2010年04月24日
シリーズ:アメリカの医療は悪いのか? 第1回 集約型の米国と、医師が分散している日本
先月23日、アメリカで、全国民に原則として医療保険への加入を義務付ける医療保険制度改革法案が上下院で可決され、オバマ大統領が署名し、同法が成立しました。
個人の選択の自由を尊び、大きな政府を否定する国民性のアメリカにおいて、国民皆保険制度に近い、この法案が成立したことは、非常に大きな変革です。
みなさんは、アメリカの医療に対してどのような印象をお持ちでしょうか。
2007年に公開されたマイケルムーア監督のドキュメンタリー映画「シッコ sicko」が話題になったこともあり、悪いイメージを持っている人も多いのではないかと思います。
「シッコ」の日本でのキャッチコピーは、「テロより怖い、医療問題」でした。
確かに、アメリカの医療は解決すべき問題も多く抱えています。ただ一方で、日本が学ぶべき部分も少なくないかもしれません。
国際医療経済学者で、グローバルヘルス財団理事長のアキよしかわは、スタンフォード大学医療政策部の創設者でもあり、米国の全大学病院の経営分析やカリフォルニア州ロスアンジェラス郡立病院の評価・再編・本部機能構築に携わるなど、医療分野におけるさまざまな研究、経営分析、コンサルティングに関わってきました。
こうした経験を持つよしかわからレクチャーを受けつつ、今週から週に1回、アメリカの医療に関するコラムをお届けします。
第1回目の今回は、アメリカと日本の医療事情の基本的な比較について、簡単にまとめます。

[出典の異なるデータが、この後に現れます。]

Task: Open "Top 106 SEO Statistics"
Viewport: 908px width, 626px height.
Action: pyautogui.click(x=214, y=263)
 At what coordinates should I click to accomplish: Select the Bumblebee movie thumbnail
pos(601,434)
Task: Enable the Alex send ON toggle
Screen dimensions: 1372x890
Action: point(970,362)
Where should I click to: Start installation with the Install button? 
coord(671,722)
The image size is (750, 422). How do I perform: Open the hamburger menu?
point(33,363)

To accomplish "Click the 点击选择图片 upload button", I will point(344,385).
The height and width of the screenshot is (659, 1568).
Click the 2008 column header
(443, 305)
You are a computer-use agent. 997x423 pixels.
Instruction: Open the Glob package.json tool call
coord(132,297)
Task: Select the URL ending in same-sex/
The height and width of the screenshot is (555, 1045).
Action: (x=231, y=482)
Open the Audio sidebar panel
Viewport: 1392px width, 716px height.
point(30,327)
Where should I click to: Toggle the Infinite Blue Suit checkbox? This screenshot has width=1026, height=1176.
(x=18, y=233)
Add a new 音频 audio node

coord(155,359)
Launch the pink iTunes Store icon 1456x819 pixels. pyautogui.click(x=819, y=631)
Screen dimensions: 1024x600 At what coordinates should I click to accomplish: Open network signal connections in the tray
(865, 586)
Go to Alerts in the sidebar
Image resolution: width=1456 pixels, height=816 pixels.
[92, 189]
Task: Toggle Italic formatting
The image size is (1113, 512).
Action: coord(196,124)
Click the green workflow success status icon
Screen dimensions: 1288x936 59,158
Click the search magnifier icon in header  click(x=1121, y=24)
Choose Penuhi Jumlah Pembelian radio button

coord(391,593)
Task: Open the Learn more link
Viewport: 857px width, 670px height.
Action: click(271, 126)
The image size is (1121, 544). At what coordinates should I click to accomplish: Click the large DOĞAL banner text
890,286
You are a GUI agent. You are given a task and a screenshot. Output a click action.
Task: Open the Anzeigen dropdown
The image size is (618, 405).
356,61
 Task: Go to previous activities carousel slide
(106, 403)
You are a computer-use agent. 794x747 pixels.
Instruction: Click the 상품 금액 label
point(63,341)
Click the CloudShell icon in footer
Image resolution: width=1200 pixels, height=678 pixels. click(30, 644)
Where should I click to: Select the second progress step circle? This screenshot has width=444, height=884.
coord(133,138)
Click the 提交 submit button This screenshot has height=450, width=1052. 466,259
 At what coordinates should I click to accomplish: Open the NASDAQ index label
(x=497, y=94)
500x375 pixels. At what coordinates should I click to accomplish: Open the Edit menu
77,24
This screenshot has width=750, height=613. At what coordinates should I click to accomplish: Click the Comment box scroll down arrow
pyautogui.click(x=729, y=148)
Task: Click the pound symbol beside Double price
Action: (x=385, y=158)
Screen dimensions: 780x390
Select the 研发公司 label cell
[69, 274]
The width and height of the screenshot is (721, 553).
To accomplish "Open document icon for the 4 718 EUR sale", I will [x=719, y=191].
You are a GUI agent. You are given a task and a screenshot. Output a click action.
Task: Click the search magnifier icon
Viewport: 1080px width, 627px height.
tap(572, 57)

なお、データはすべて、「OECD Health Data 2009」を参照しています。
まず、人口千人あたりの急性期病床数(Acute care beds)は、
○米国 2.7 床(2006年)
○日本 8.2床(2007年)
人口千人あたりの全病床数(Hospital beds)は、
○米国 3.1床(2007年)
○日本 13.9床(2007年)
一方で、人口千人あたりの医師数は、
○米国 2.43人(2007年)
○日本 2.09人(2006年)
また、急性期病床の平均在院日数は、
○米国 5.5日(2007年)
○日本 19.0日(2007年)
こうして比べてみると、違いは一目瞭然ですね。
広大な土地でありながらも、医師が集中して、短い在院日数で密度の濃い医療を行っている米国と、医師が分散している日本。そして米国が、特別に在院日数が短いのかというと、そうではありません。実は、近年短縮傾向にあるとはいえ、在院日数は日本だけが圧倒的に長いことが分かります。